Long-term exposure to severe air pollution increases mortality, but whether long-term exposure to levels below established limits also impacts health is unknown.
In a recent publication in the Lancet, a large consortium grouping 22 European cohorts aimed at assessing the effects of long-term exposure to air pollution. The authors followed more than 350,000 participants for an average of almost 14 years, and collected more than 29’000 deaths from natural causes (violent deaths such as suicides were excluded). A considerable effort was undertaken to standardise all the data collected and to take into account average air pollution, the participant’s address and its vicinity to road traffic.
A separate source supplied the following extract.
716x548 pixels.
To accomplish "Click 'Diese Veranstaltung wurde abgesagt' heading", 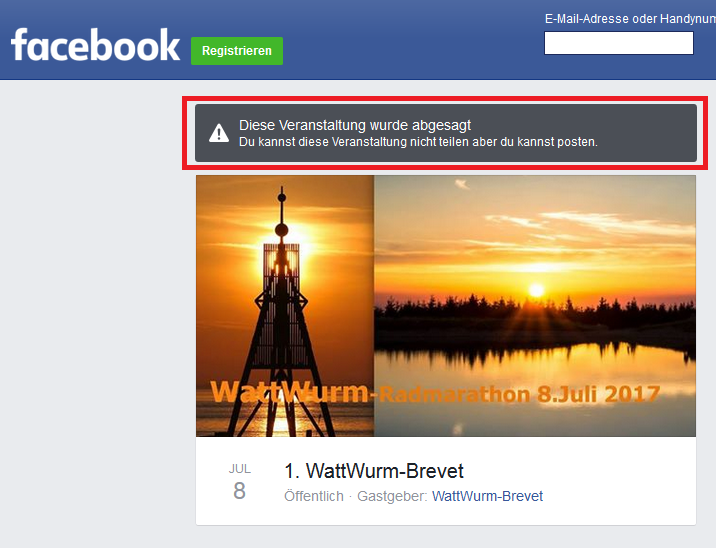I will pyautogui.click(x=354, y=125).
The analysis was performed taking into account participants characteristics that might have blurred the association between air pollution and mortality, such as smoking, presence of disease, healthy eating, obesity, education... Among all air pollutants studied, the authors found that an increase of 5 micrograms per cubic meter of air of particulate matter (PM) with diameters of less than 2.5 micrometers (one thousandth of millimetre – PM2.5) increased mortality by 7%. This increase was observed irrespective of the country and, most importantly, this increase was found even in the Nordic countries, where pollution levels were the lowest. Apparently, no increase was found regarding mortality due to cardiovascular diseases, but more information will follow.
PM2.5 comes mainly from combustion activities such as motor engines, power plants and domestic activities such as wood or charcoal burning. Depending on the country, the main source of PM2.5 might differ, making global recommendations difficult.
Still, this study shows that there is no “safe” limit for air pollutants and that tight control of air pollution levels is advisable for the benefit of both environmental and human health.